We did shot Tuesday, during the worst rain storm in weeks, outdoor range, 7 to 10 yards over a pool of water, cold, Wet, shivering like a leaf in a windstorm. Now I have never been in a high stress shooting situation at all, but the conditions that day were stressful on the body, hands, eyes. Had a 20's somthing, just out of the service Army Sargent, standing at my shoulder to check my shots and handling of the weapon.
There is a center ring on the B21 target, about 5" max size. Shooting 115 gr light loads, I put all twenty rounds within the circle.
So all my sweating about qualifying was for nothing. But it probably was my most accurate 20 rd shoot ever before.
So now I just wait on the paperwork from the State, and go to the Sheriff with it, then wait somemore for the state to do the fed check thing, and ship me more paperwork, to take back to the sheriff to pick up my license. (does anyone see a vicious circle of running from place to place several times for the same purpose) :mad: :p :D
Hope I didn't offend you by my comment. Yes, I have been around and I do read, actually, much more than I post, but my curiosity revolved around how much was considered low.

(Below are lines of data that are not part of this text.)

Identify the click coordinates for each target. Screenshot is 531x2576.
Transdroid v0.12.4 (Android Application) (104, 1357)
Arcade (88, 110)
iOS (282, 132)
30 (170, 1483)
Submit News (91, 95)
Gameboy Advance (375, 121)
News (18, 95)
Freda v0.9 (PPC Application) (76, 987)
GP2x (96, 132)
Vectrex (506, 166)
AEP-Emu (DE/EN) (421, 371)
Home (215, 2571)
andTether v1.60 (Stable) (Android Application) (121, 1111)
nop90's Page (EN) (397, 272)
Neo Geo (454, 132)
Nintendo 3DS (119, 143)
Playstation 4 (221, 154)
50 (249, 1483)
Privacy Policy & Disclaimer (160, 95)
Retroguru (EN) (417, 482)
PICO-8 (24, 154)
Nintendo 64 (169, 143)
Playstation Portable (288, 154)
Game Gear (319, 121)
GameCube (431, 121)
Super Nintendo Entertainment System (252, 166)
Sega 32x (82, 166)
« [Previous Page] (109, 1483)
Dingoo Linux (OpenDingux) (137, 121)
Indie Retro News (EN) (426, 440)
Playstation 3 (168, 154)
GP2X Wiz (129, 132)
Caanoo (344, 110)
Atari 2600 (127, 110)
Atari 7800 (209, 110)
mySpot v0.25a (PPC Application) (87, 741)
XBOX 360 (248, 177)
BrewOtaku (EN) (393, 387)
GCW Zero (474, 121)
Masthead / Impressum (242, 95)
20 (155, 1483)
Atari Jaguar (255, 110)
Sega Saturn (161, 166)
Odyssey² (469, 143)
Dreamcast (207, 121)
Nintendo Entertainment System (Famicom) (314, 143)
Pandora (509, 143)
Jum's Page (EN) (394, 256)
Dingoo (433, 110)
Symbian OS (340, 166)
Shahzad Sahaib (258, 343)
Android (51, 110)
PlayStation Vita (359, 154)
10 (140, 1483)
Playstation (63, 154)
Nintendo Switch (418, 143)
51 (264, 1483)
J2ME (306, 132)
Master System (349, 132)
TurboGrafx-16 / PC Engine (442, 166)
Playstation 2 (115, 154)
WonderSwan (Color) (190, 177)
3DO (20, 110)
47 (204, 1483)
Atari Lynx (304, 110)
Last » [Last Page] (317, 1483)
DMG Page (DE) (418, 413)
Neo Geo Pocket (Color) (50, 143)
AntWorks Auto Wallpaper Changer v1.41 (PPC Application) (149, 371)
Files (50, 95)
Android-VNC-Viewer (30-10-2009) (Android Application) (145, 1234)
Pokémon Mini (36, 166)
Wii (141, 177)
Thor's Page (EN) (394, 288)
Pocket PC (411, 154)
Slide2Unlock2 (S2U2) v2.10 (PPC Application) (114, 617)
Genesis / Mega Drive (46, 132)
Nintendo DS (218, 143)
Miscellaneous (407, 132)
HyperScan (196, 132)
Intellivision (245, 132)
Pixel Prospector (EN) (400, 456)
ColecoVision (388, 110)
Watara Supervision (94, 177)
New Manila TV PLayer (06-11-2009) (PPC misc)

Not a rookie shooter, by any means, (I'm 57 and have been shooting since my tour in Vietnam, in 1971), I've only found a few handguns that shot really low. My experiences with lighter bullets shooting low have mostly to do with extremely fast velocities. The UMC 115 gr load doesn't seem exceptionally fast to cause the gun to shoot too low.
I was only curious since I do shoot to POA instead of 6 o'clock, but that is ok for these old eyes.
Congrats, btw, on the successful outing.